Le pad thermique en graphite vendu par Innovation Cooling n’est pas à proprement parlé une nouveauté, puisqu’on utilise ce matériau depuis des années dans l’industrie. Mais jusqu’à présent, il était impossible de se procurer de tels pads en tant que consommateur, à moins d’en acheter un chargement pour tous les PC du quartier.

C’est donc sur ce créneau qu’Innovation Cooling a choisi de se spécialiser en proposant des pads prédécoupés pour un confort d’utilisation amélioré. Le fabricant promet ainsi la fin des problèmes d’application de pâte thermique, qui requiert une certaine dextérité. Mais si ces pads sont indéniablement plus pratiques, sont-ils vraiment à la hauteur en ce qui concerne le refroidissement ? C’est ce que nous allons voir dans ce test.

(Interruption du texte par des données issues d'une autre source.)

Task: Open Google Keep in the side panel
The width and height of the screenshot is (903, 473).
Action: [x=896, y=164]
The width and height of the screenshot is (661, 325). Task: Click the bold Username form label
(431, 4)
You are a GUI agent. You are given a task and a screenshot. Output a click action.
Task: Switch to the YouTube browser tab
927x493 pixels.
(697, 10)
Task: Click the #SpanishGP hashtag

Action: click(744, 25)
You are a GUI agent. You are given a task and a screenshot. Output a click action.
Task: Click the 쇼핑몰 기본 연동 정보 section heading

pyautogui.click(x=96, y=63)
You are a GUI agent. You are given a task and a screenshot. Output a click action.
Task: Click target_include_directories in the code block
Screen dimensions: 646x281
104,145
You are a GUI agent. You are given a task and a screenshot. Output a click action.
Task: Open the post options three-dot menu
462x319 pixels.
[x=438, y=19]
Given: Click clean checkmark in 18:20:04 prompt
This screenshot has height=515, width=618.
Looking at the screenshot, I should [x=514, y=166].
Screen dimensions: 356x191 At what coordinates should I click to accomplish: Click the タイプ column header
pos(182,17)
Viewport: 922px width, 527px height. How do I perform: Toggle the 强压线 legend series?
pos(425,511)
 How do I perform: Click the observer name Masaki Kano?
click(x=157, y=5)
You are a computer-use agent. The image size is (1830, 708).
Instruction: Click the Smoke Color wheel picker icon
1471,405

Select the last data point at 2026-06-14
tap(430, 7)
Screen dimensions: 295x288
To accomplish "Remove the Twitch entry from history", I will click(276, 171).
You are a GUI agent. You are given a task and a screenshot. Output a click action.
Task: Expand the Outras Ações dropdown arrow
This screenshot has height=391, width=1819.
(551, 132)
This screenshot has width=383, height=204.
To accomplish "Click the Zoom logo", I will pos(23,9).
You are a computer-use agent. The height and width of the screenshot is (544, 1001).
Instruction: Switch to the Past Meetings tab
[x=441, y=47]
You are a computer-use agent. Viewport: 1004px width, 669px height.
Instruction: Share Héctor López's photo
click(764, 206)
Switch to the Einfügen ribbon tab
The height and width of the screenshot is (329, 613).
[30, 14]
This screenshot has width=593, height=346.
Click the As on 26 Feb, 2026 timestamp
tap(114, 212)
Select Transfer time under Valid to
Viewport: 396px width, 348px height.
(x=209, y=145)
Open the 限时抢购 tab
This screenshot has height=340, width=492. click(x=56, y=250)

Le pad de trois centimètres sur trois se négocie actuellement à moins de 9 euros, et celui de quatre sur quatre à moins de 11 €, un prix un peu élevé au regard du matériau employé, que l’on retrouve aussi dans les crayons à papier. Il s’agira donc aussi de savoir si la praticité et la performance de refroidissement des pads justifient ou non le surcout par rapport à de la pâte thermique.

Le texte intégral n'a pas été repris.